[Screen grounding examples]
____
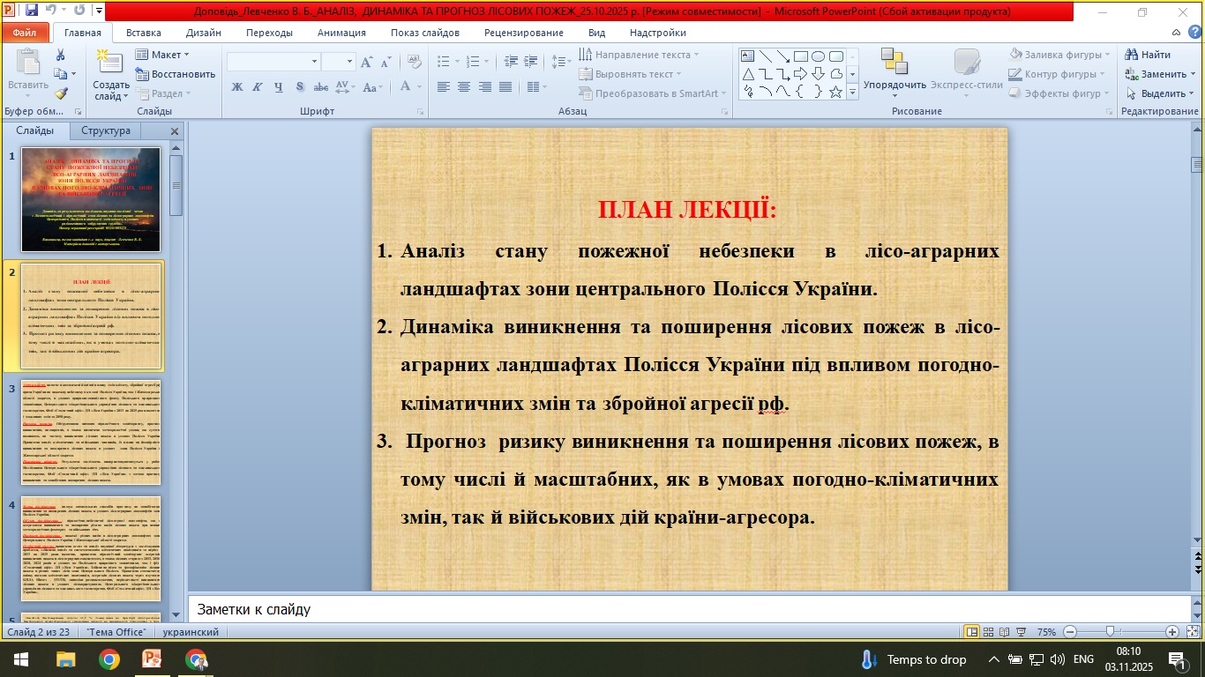Switch to the Структура pane tab
The width and height of the screenshot is (1205, 677).
click(106, 130)
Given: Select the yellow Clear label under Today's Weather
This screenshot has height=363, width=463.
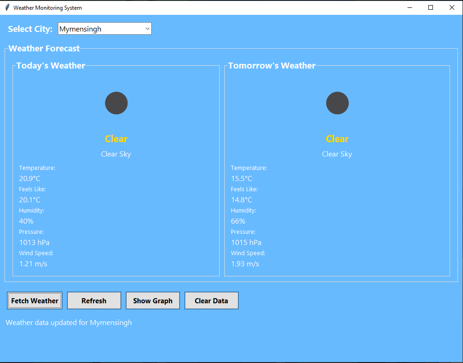Looking at the screenshot, I should coord(116,139).
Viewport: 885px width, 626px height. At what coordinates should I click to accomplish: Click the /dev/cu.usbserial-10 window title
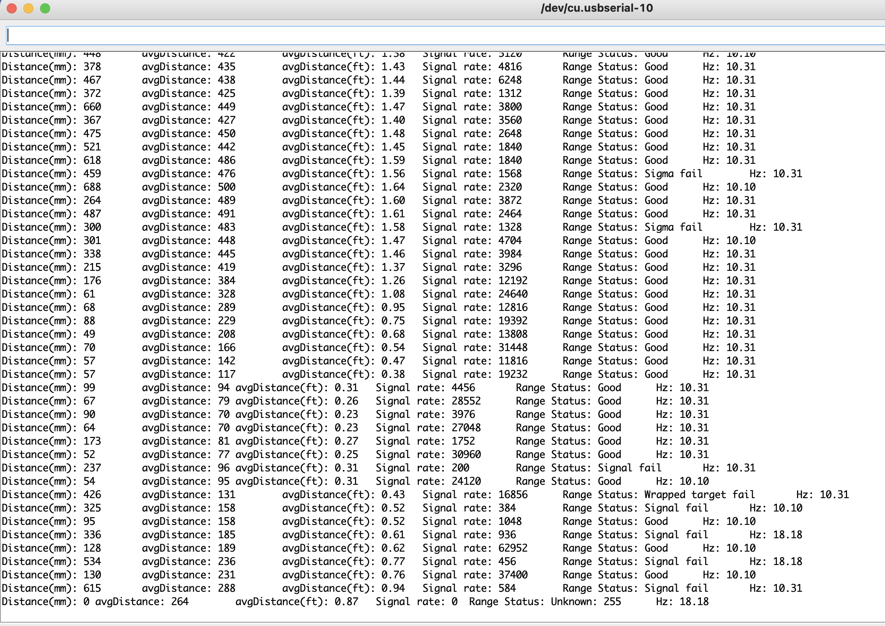[597, 8]
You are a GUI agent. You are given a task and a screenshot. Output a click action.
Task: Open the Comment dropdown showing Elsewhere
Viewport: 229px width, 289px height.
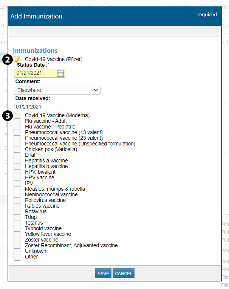(x=57, y=90)
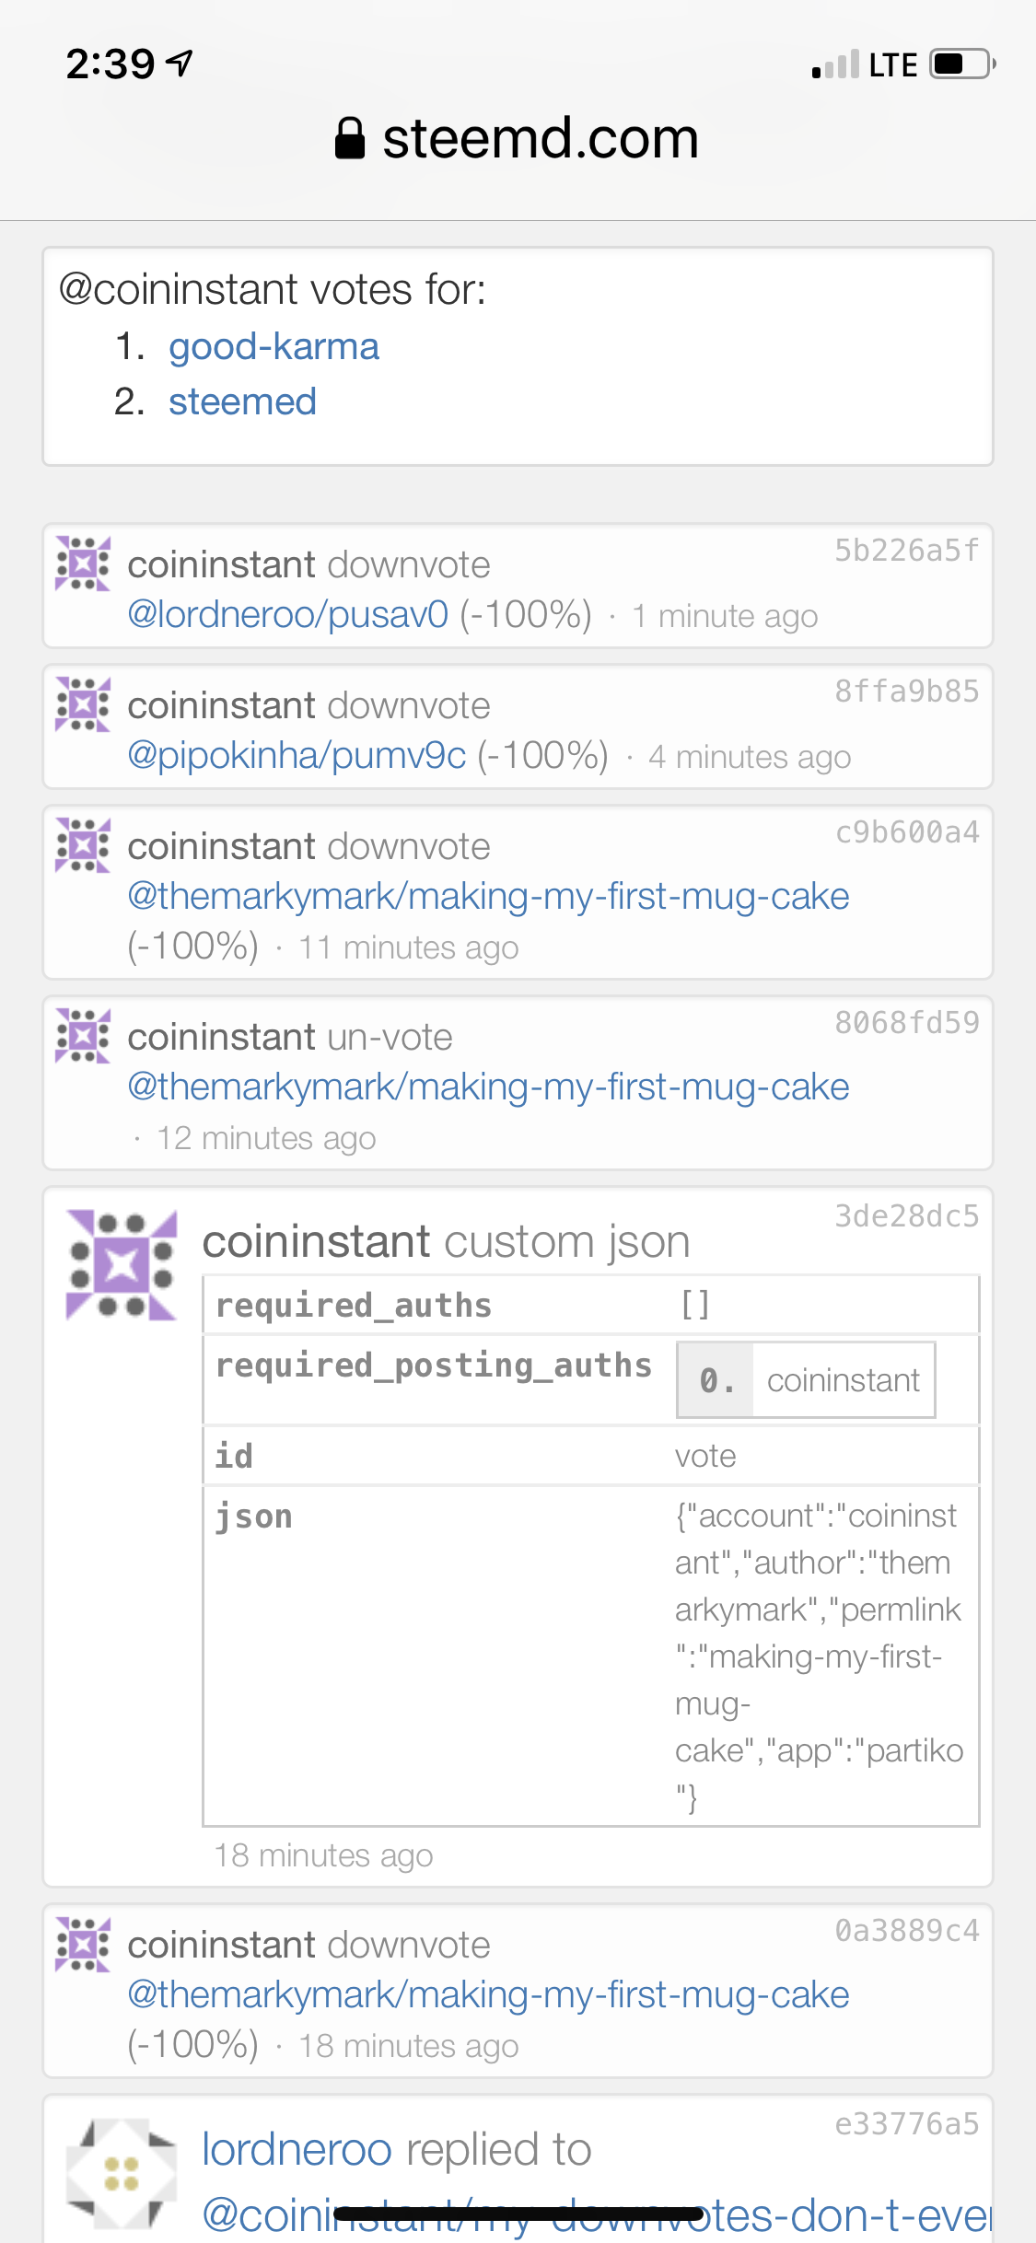
Task: Open the good-karma witness link
Action: click(274, 346)
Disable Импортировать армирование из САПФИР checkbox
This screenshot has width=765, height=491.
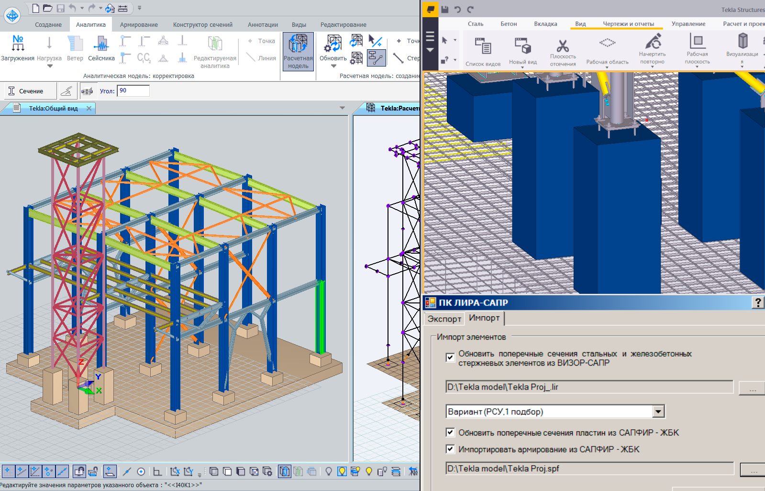tap(450, 449)

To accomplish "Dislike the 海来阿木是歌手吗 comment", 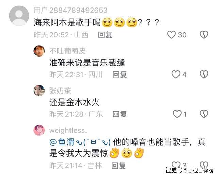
____
**YOUR INSTRUCTIONS**:
Set out everything from the line containing "Given: Select the" down to the end of the rows as a numbered list, leaving out blank lines and the pictures.

**IN RESPONSE**:
1. Given: Select the yellow Clear label under Today's Weather
2. This screenshot has height=363, width=463.
3. Looking at the screenshot, I should coord(116,139).
4. Viewport: 885px width, 626px height. At what coordinates should I click to accomplish: Click the /dev/cu.usbserial-10 window title
5. [597, 8]
6. You are a GUI agent. You are given a task and a screenshot. Output a click action.
7. Task: Open the Comment dropdown showing Elsewhere
8. Viewport: 229px width, 289px height.
9. (x=57, y=90)
10. Task: Open the good-karma witness link
11. Action: click(274, 346)
12. Disable Импортировать армирование из САПФИР checkbox
13. This screenshot has width=765, height=491.
14. tap(450, 449)
15. To accomplish "Dislike the 海来阿木是歌手吗 comment", 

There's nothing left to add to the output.